Volvamos a la famosa tela. Jean de Dintenville, a la izquierda, fue cinco veces a Inglaterra en calidad de embajador del rey Francisco I. El otro personaje es Georges de Selves, obispo de Lavour, amigo del primero y embajador ante la Santa Sede, el emperador Carlos V y la República de Venecia. En la Pascua de 1533 Selves fue a Londres en viaje privado para visitar a su amigo y allí permaneció hasta finales de Mayo, período en el cual Holbein pintó el cuadro diez años antes de morir.
Los dos embajadores muestran unos rostros toscos, provincianos, incultos, alusión a la baja calidad moral e intelectual de los altos cargos de la Iglesia. En contraste con la rudeza de su cara, lucen suntuosos ropajes de seda y armiño o un abrigo exclusivo de piel sobre el uniforme eclesiástico, símbolos de la exterioridad de la religiosidad papista, proclive al ornato, la riqueza y el poder temporal. Obsérvese el medallón que cuelga del cuello del primero: un ángel oscuro de la muerte, alegoría del alma en peligro o de una Iglesia muerta.
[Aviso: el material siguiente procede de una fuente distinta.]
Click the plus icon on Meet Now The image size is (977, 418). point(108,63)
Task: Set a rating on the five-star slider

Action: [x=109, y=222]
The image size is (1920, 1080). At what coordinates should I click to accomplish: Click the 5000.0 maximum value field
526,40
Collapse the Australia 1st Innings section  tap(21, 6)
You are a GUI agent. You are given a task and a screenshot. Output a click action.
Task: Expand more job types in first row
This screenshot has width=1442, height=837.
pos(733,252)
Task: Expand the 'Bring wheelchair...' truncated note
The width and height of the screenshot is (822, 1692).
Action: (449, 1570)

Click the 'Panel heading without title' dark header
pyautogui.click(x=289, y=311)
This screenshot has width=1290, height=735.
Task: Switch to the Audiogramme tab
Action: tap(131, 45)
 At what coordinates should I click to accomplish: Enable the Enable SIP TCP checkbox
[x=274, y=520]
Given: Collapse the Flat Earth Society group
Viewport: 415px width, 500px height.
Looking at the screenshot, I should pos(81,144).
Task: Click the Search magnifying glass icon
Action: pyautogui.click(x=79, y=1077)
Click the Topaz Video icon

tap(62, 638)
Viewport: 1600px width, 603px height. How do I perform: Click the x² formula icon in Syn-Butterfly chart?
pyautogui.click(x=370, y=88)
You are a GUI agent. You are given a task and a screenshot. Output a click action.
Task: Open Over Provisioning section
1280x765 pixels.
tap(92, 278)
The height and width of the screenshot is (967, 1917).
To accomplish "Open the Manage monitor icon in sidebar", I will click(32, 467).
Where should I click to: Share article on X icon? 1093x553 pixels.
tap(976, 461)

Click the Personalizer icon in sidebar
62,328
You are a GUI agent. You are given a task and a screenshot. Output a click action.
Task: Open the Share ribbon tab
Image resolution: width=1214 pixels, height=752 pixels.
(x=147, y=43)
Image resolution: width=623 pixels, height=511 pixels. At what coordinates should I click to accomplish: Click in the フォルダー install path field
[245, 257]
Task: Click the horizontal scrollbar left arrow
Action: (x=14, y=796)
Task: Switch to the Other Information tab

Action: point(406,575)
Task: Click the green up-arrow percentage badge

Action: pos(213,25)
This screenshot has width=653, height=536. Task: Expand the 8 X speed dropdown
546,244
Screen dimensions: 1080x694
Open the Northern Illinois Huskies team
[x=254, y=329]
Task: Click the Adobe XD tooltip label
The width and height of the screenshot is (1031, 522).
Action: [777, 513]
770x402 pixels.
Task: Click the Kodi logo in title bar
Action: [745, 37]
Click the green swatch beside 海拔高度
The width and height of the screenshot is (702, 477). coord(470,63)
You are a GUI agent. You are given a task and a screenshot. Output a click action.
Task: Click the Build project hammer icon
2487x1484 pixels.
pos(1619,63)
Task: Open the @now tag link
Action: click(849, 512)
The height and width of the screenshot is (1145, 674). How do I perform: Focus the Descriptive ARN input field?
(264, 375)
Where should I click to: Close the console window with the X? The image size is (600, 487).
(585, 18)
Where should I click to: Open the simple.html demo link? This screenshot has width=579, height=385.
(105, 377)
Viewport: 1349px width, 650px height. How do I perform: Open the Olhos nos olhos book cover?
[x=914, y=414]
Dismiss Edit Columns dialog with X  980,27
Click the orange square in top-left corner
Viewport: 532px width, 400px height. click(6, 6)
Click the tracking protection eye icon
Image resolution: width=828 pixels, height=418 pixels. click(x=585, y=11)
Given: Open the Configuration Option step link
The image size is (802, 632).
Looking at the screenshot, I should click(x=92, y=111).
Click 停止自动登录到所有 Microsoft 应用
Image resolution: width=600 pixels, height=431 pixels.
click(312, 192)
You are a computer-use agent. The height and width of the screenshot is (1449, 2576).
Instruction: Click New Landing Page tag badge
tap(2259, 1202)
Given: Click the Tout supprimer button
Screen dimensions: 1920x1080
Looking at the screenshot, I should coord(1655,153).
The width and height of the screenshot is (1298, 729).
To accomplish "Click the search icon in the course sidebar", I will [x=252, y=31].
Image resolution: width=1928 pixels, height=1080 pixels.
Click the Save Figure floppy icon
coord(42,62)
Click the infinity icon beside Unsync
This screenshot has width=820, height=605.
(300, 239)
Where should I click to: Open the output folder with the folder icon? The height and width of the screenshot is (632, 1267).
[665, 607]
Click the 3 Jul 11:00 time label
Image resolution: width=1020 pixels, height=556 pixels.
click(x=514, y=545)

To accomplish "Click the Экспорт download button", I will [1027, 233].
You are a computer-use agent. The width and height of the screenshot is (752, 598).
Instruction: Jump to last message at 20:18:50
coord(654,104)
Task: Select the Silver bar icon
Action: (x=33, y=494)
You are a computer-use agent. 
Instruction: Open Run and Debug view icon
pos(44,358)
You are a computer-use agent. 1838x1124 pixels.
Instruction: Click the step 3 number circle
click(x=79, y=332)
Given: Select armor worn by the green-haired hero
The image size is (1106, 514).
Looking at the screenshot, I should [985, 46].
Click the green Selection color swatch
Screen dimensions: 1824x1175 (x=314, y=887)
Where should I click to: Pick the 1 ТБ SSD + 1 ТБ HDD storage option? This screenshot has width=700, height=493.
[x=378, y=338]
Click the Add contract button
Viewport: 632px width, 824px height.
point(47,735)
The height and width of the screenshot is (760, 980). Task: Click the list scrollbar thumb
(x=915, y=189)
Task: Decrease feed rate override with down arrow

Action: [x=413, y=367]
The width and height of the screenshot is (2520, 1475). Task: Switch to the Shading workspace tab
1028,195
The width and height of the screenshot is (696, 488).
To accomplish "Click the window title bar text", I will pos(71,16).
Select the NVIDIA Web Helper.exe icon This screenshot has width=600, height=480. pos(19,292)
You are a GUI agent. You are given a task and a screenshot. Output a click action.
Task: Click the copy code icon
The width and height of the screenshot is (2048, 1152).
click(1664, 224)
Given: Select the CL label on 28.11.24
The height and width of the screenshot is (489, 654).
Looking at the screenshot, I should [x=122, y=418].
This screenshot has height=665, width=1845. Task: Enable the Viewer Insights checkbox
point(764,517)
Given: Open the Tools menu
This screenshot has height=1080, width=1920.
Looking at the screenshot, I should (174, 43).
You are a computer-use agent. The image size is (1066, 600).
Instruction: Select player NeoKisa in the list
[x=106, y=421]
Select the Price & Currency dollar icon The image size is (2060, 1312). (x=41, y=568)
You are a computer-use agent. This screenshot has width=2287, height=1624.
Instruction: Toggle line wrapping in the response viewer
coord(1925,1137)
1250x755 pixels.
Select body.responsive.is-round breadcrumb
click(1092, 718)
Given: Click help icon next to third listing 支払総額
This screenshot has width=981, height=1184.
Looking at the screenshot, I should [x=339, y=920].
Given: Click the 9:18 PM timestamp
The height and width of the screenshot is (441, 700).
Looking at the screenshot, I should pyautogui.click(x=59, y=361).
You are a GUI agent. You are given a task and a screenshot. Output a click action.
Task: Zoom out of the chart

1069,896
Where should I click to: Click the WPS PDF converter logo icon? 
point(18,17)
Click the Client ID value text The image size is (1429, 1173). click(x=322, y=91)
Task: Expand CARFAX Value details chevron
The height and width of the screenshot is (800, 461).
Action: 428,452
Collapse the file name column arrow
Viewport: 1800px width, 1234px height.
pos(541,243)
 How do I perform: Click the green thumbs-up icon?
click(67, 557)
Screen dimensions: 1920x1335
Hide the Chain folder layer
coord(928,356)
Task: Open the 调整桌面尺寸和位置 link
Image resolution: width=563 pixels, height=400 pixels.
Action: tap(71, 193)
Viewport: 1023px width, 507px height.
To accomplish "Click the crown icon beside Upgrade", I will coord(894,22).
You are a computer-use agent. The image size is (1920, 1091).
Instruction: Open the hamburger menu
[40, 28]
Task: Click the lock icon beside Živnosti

Asimismo, el broche del gorro representa una siniestra calavera en referencia al mismo tema.
El bellísimo suelo taraceado es una copia bastante fiel del pavimento de la abadía de Westminster, donde el arzobispo de Canterbury corona históricamente a los monarcas ingleses: una alusión a la grandeza de la Iglesia anglicana.
En el estante superior, sobre un exquisito tapete adamascado “a lo Holbein”, hay una reproducción del globo terráqueo hecho en 1523 por Johann Schöner de Núremberg, amigo íntimo de Copérnico, fundador de la astronomía moderna, cuya teoría heliocéntrica fue perseguida con especial saña por la Inquisición. A la derecha del globo hay diversos instrumentos matemáticos y físicos (compases, un reloj solar, un calendario cilíndrico, un goniómetro, un sextante y un cuadrante); empujados por el codo derecho del obispo parecen a punto de caer, anuncio del desprecio de la religión católica, anclada en la Escolástica medieval, por el progreso científico.
En el estante inferior, dedicado a la música, hay dos libros abiertos: a la izquierda Kaufmanns-Rechmungde de Piter Apian editado en 1527, una publicación muy corriente; a la derecha Geistlich Gesangbuhli de Johannnes Walther, un libro de himnos sagrados editado en Wittemberg, en cuya catedral Lutero clavó el 31 de octubre de 1517 las 95 tesis contra la venta de indulgencias, documento que señala el comienzo teológico de la Reforma. Este último está abierto por dos textos luteranos (“Veni sancte spiritus” y “Si quieres vivir espiritualmente”) que versan sobre el dogma de la gracia que Dios otorga a cambio de la fe, uno de los pilares de la religión protestante.
Además de los salmos, hay dos objetos relacionados con la música: un laúd y un estuche de flautas. La música es el arte principal de la Reforma frente a las artes figurativas de la contrarreforma, la escultura y la pintura, utilizadas como punta de lanza doctrinal desde el Concilio de Trento. El laúd tiene una cuerda rota y el estuche está vacío, símbolos de la perdida de la armonía entre los cristianos y la ausencia de principios compartidos.
Por último, la escalofriante representación anamórfica de un craneo es una alusión a los temas del memento mori (“recuerda que has de morir”) y de la salvación personal, punto de partida de la experiencia interior luterana. También puede ser entendida como una alusión a la vanitas terrenal y a la igualdad de los hombres, humildes o poderosos como los embajadores, ante la muerte.